In a retrospective analysis (Allais et al 2006) of a trial comparing almotriptan 12.5 mg and zolmitriptan 2.5 mg and involving more than 1000 migraineurs, the efficacy and tolerability profile of these two triptans was compared in a selected sub-population of 255 patients with menstrual migraine. The efficacy endpoints considered were pain relief at 0.5, 1, 1.5 and 2 h; pain-free at 0.5, 1, 1.5 and 2 h; SPF; use of rescue medication within 24 h of drug intake; recurrence within 24 h of treatment; and level of functional impairment before drug intake and after 0.5, 1, 1.5 and 2 h. Almotriptan and zolmitriptan showed similar efficacy and tolerability when used to treat menstrual migraine attacks: 2 h after dosing, 67.9% of almotriptan-treated and 68.6% of zolmitriptan-treated patients had obtained pain relief, whereas 44.9% and 41.2%, respectively, were pain-free. Recurrence rates 2–24 h after dosing were 32.8% for almotriptan and 34.7% for zolmitriptan.

Treatment of acute migraine in adolescents

Despite the high prevalence of migraine in adolescents (about 10%), and its considerable impact on their quality of life (Hamalainen 2006), data on the efficacy of symptomatic treatment of migraine attacks in adolescent patients are too few allow recommendation of the triptans in this age group. In the few studies that have been published on the use of triptans in pediatric patients, nasal sumatriptan and rizatriptan have emerged as effective and safe in children and adolescents respectively (Hershey et al 2001; Winner et al 2002). The efficacy and safety of almotriptan has recently (Charles et al 2006) been investigated in a small group of 15 migraineurs, aged from 11 to 17 years. In all 15 patients, almotriptan (6.25 and 12.5 mg) brought rapid onset of pain relief. There was no re-dosing in <24 h in any patient. All the patients were able to continue their normal daily activity during the treatment. No serious AEs were reported; one patient described transient mild stiffness. However, a large population study is necessary to confirm this interesting profile of efficacy and tolerability of almotriptan.

Conclusions

According to the American Academy of Neurology guidelines, the triptans are, on the basis of the significantly better efficacy demonstrated in comparative studies, to be considered the first choice for the treatment of moderate-severe migraine attacks as well as when other treatments fail (Silberstein et al 2000).

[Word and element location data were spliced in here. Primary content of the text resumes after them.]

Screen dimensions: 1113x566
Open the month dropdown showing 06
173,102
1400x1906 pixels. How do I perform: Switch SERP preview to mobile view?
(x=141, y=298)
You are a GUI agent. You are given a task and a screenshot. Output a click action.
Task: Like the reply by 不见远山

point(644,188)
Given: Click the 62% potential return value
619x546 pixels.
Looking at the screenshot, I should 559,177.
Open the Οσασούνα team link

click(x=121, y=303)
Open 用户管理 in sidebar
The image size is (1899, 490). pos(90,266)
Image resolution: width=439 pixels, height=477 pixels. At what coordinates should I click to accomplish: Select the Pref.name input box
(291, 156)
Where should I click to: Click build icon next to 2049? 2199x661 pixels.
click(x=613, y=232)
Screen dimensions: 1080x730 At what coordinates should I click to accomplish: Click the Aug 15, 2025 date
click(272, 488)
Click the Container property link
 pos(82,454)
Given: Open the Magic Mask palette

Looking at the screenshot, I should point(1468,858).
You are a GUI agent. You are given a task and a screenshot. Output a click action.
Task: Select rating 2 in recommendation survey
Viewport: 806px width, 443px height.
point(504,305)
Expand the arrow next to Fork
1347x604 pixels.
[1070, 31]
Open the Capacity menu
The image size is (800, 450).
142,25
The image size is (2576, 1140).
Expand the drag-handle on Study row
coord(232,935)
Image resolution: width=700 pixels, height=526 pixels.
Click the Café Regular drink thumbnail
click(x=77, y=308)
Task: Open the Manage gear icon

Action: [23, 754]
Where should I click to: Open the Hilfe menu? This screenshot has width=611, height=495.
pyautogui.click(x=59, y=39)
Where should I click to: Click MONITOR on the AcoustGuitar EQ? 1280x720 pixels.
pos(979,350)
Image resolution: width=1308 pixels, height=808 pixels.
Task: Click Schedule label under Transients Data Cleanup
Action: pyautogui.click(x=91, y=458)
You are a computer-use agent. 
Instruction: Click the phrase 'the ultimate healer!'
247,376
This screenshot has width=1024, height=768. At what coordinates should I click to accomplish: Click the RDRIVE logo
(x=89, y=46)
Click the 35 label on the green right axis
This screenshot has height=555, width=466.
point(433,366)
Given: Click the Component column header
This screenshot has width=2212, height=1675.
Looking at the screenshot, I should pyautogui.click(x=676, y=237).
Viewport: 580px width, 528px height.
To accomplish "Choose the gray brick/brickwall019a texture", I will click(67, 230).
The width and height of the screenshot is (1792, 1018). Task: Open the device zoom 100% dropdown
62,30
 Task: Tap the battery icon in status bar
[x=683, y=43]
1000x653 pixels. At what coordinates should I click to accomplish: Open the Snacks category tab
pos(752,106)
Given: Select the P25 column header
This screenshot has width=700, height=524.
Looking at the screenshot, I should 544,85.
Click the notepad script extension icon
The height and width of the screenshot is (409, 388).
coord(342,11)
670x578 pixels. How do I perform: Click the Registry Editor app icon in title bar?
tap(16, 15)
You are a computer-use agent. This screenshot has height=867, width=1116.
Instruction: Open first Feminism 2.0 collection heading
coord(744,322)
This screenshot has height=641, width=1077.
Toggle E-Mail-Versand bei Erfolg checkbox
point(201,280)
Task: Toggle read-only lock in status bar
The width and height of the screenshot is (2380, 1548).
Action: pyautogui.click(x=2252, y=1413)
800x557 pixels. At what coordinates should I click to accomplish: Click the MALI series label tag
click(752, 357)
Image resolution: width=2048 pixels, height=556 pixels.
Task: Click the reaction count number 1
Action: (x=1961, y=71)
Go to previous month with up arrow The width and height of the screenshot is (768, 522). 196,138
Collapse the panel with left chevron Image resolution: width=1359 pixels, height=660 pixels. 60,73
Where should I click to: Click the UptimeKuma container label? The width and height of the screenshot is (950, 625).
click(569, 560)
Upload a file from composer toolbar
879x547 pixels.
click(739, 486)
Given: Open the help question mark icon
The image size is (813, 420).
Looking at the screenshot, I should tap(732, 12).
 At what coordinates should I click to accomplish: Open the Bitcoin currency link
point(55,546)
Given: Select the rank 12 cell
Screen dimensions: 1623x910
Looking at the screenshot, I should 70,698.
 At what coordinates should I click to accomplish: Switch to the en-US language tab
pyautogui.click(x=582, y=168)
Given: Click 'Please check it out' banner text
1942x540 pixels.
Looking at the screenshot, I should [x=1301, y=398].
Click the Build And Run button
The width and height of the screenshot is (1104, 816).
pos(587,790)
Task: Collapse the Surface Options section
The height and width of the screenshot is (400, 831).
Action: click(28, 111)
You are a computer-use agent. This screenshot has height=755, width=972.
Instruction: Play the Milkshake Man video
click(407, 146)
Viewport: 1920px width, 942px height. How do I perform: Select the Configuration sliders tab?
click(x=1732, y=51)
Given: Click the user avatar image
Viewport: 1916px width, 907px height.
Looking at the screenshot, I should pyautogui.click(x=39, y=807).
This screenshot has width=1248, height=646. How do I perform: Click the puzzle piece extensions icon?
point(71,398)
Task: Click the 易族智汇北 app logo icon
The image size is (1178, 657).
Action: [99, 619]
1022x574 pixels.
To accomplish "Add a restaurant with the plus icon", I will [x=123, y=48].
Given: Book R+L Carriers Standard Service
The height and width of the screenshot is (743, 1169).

The results of controlled clinical trials show almotriptan to be efficacious and well tolerated when used to treat acute migraine attacks. Results from comparative studies and a meta-analysis of 53 randomized, placebo-controlled studies confirm that almotriptan 12.5 mg demonstrates comparable efficacy with sumatriptan 50 and 100 mg. It is worth noting that (at the dose of 12.5 mg) almotriptan emerged as the triptan with the lowest AE rate coupled with the highest SPF rate, and thus with the best SNAE rate. Its rapid onset of effect (in terms of pain relief and pain-free rate), complete the characteristics of this triptan.

This very favorable profile makes almotriptan 12.5 mg one of the first therapeutic options in the treatment of acute migraine attacks, and particularly suitable for early treatment of the attack.